Thursday, December 30, 2010

A Season of HAPPINESS


I have had such a blessed Christmas, and those blessings just keep producing a great big Happy Ball inside of me just like when it snows and you take a little bit of snow and start rolling it in the snow and it just keeps getting bigger and bigger. I feel so blessed to have the children we have. They made me proud as we headed over to the Moravian Home Church in downtown Winston Salem an hour and a half early and not complaining one drop. Aunt Connie was up....Randy's sister from Florida whom I love dearly, and whose husband was in Africa but was here is spirit. He sent red beautiful roses to remind us that his love was sent from afar and he was thinking of us. We missed him, but were comforted by our early Christmas with him, tree and all, right before Thanksgiving here in Winston Salem.

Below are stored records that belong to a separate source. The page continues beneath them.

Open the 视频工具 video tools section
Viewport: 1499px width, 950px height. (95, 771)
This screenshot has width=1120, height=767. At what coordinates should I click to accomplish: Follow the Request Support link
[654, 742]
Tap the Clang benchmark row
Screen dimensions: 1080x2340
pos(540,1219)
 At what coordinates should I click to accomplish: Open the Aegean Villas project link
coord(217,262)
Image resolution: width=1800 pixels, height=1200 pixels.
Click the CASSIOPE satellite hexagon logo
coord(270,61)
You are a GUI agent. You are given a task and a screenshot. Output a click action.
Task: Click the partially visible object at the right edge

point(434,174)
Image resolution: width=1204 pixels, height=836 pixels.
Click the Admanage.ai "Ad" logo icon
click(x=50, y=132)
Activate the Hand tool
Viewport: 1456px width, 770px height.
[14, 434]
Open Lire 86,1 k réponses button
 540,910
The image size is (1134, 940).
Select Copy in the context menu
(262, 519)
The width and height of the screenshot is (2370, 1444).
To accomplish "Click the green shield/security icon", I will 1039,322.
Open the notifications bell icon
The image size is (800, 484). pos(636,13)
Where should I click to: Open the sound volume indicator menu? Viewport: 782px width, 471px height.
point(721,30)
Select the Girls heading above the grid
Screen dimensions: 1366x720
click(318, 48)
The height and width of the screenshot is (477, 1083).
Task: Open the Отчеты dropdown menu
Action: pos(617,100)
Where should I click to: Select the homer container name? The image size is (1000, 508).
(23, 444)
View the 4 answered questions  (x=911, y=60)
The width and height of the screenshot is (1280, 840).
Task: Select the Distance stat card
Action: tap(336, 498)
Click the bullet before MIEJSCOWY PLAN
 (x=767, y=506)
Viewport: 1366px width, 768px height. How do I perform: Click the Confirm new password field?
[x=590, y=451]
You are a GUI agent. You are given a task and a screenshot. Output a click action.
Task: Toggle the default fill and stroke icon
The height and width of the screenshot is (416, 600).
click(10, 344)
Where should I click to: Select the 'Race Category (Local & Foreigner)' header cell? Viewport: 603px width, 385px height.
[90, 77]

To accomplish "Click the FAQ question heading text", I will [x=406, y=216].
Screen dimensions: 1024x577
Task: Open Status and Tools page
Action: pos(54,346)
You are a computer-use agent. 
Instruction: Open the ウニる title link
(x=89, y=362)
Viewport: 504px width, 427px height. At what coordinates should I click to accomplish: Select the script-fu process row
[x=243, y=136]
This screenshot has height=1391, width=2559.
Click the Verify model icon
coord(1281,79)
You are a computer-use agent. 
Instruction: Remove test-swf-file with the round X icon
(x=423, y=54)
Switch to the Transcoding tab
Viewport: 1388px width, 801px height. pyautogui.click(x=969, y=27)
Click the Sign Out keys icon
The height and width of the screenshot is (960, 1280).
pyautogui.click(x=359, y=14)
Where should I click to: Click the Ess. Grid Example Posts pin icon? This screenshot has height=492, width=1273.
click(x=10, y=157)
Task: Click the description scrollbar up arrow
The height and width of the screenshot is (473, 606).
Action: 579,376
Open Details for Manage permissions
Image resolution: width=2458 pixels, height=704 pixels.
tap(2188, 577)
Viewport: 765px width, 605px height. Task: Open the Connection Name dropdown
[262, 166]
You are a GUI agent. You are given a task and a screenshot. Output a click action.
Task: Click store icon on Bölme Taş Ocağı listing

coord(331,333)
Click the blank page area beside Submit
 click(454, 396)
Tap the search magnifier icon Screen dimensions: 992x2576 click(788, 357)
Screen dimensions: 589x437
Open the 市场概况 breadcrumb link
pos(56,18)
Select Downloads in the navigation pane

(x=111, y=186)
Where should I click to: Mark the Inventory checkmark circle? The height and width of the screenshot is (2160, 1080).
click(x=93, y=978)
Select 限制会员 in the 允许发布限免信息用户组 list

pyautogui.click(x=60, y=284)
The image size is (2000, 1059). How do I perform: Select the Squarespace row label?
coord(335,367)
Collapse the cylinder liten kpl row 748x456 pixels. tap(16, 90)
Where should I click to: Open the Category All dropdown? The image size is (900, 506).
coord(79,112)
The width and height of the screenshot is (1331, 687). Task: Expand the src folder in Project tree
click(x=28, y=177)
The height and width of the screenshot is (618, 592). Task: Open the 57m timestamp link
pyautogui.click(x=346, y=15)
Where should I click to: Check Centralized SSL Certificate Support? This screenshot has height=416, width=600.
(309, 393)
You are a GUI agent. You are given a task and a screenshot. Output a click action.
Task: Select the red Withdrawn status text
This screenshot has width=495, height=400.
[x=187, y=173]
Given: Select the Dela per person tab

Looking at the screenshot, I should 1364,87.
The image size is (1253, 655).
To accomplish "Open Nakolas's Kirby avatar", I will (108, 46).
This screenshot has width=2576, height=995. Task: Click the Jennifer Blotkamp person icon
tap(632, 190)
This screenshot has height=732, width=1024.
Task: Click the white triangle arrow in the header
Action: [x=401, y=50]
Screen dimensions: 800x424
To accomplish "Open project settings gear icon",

The Moravian Love Feast service was so beautiful. (Thanks, Bo.) We got the very last seats for 4 and sat 5 at the very back of the church. We sat on wooden school chairs with one cheek on each chair and loved it. They obviously still have the hanging of the greens, an olde English tradition, and fresh greenery was strung in huge clusters from the walls to the center of the ceilings, as was the front of the pulpit area. I felt like a veteran this year at the feast. I didn't look down, feeling guilty because I was eating and drinking in church, and I made it a point to savor every sip of that sweet coffee and sweet roll in the Name of the Lord. I felt loved, LOVED, and wanted to just hug everyone I saw on the way out...until I saw what I thought were carolers outside. Church members were explaining what had just taken place and my first thought was, "I wish they'd quit talking to the carolers so they would sing." It was snowing and the church bells were ringing and I felt like I was in the movie, "It's a Wonderful Life." As I walked by "the carolers" I realized they were Quakers or Amish and for whatever reason, had found their way to this little piece of history in the center of Winston Salem on a cold snowy night. What blessed my heart even more was to look over at the kids and see them singing the traditional hymns of their past. (We are not a musically inclined family, so this was huge to me, as I always tell them, "You'd better learn all the church songs down here as we will probably be singing them in heaven.")

I cannot believe that I got to make so many wonderful gifts this year. I made boxwood wreathes from Brookberry Farm English boxwood....really from England, but not exactly from the farm...it worked; homemade gift enclosures and cards; food and I even painted a Brookberry Farm ornament for the ornament exchange at the clubhouse right before Christmas. It only took me a year to paint, and I had to take a picture of it and the person who "WON" it. She was a new resident and she was so happy to commemorate her first Christmas here with a hand-painted ornament. It was just another thing that made me HAPPY! There's so much more. I really am once again reminded that "the simplest things remind us of all that we have to be thankful for."
Happy New Year! May you be blessed with Happiness the year through!